私にしては頑張ったほうで(他の絵と比べて細かいです)、彼の1970年代のMVを観たことがある方なら、なんとなくニュアンス伝わりますか?笑
私は完全なアファンタジア(VVIQスコアは常に最下限)であるため、当然ながら頭の中に視覚的イメージ体験はまったく存在しません。しかし、概念・観念・知識といった情報(あるいは着想や気配)によって、その対象の「特徴」(細部の集合としての全体像)を抽象的に捉えており、その把握内容をあえて言語化すると以下の通りです。
────(ここから)────
顔はともかくとして、身体のほう、具体的には、ピチッとしたレオタード(胴体から脚の先まで一体)、ヘソのあたりまで開いた胸、モシャモシャした胸毛(腹毛も?)、小さい尻、すらっと細い脚、脚を開いたときの角度、開いた脚の仁王立ちシルエットとしての身体の曲線、貴公子ステッキ風のマイクスタンド(接地側の土台部分なし)。
あえて顔に言及すると、しっかりした顎(絵ではやや手抜き)、輪郭(絵では若干雑)、挑発的な目(本来は黒目)、印象的な上前歯と唇と口、ヒゲとまゆ毛(絵では存在感が弱いが、本来は濃い・太い、色は黒)。
髪形と耳は、私自身がその部分にあまり関心を持っていないため印象が薄く、描写も適当です(髪の色は黒ですが、線画では輪郭表現が主のため塗り潰していません)、まゆ毛の端をクルッとさせたのは実際がそうではなく、遊びで雰囲気を出したものです。
────(ここまで)────
こうした情報(特徴)が渾然一体となり、視覚像(イメージ)を伴わない、非言語的かつ抽象的な状態で着想(いちいち言語化を経ずに直観的に把握)され、それらが土台となって紙面に具現化された象徴が、上で示した絵というわけです。

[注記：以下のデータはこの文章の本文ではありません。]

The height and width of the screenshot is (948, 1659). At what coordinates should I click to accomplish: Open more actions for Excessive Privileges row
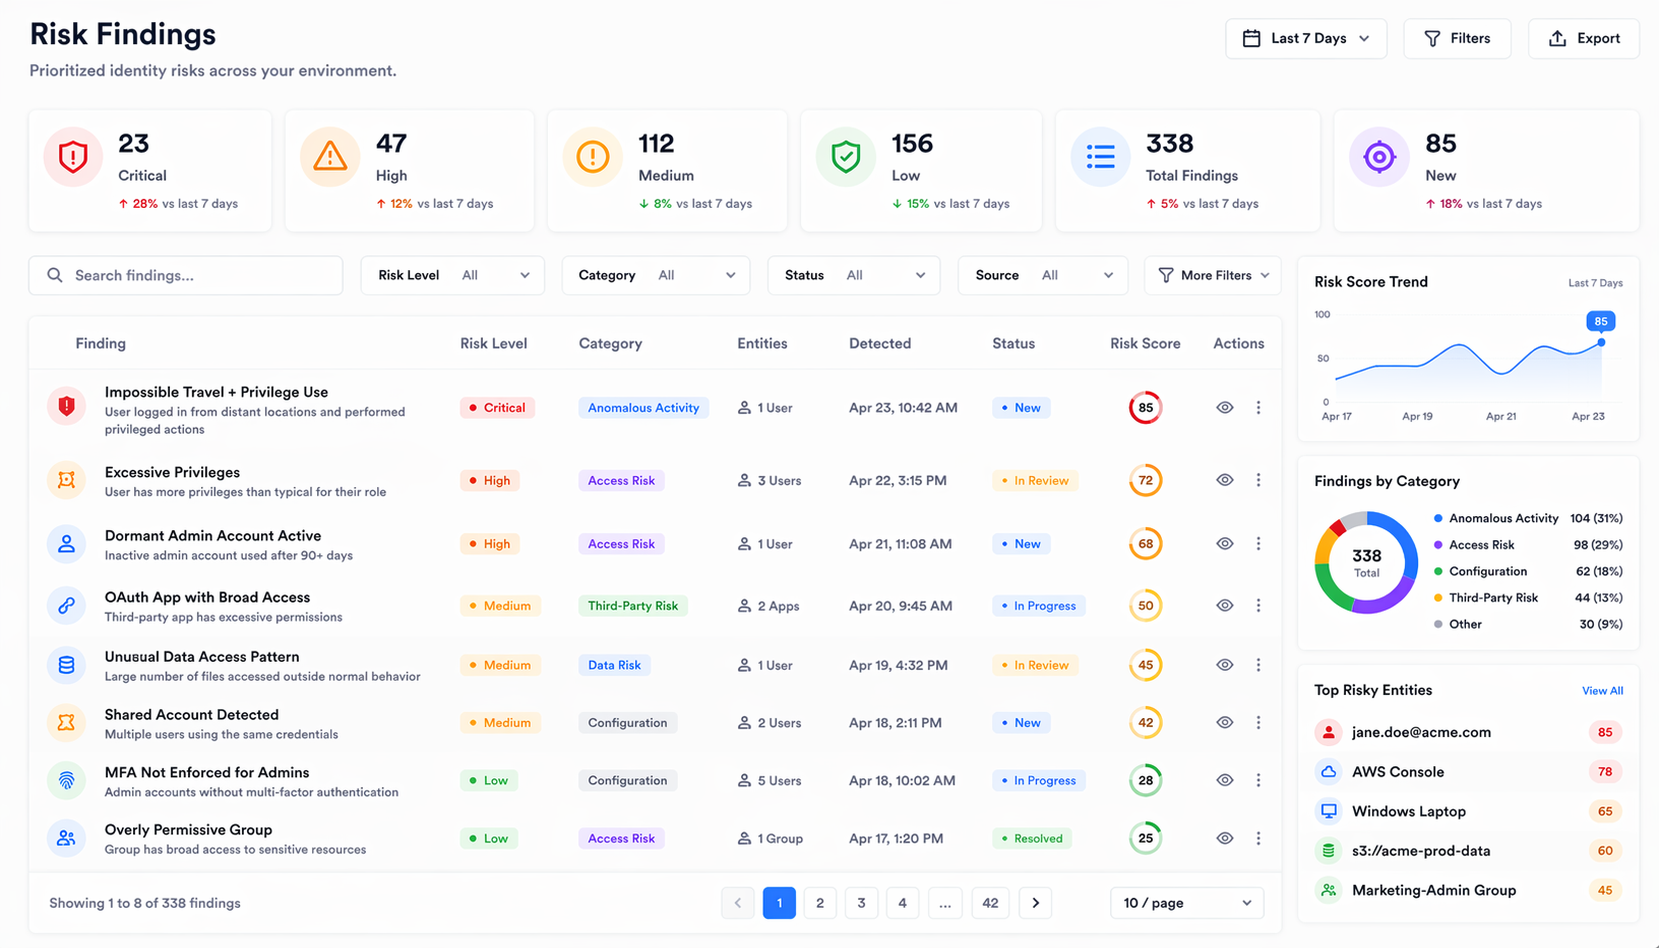click(x=1258, y=481)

絵自体は非常に稚拙ですが、それを支える情報の基盤は、どうなんでしょう?(それが豊富なのか貧弱なのか人並みなのかは、他人と比較したことがないため不明です)。
なお、この絵を描いたのは今から四半世紀前ですが、当時と現在とで、上記の情報の粒度や精度に大きな変化はないように感じます。おそらく、それほどフレディ・マーキュリーの映像的インパクトが鮮烈だったのでしょう。そのため、強く長く記憶に定着しているのだと思います(好みは別として)。
絵(その6)
2018年頃。
(何も見ずに想像だけ)
(PC上で作業、マウスで作画)

身体は、「なんとなく身体のようなニュアンス」が描けていればOKと考えています。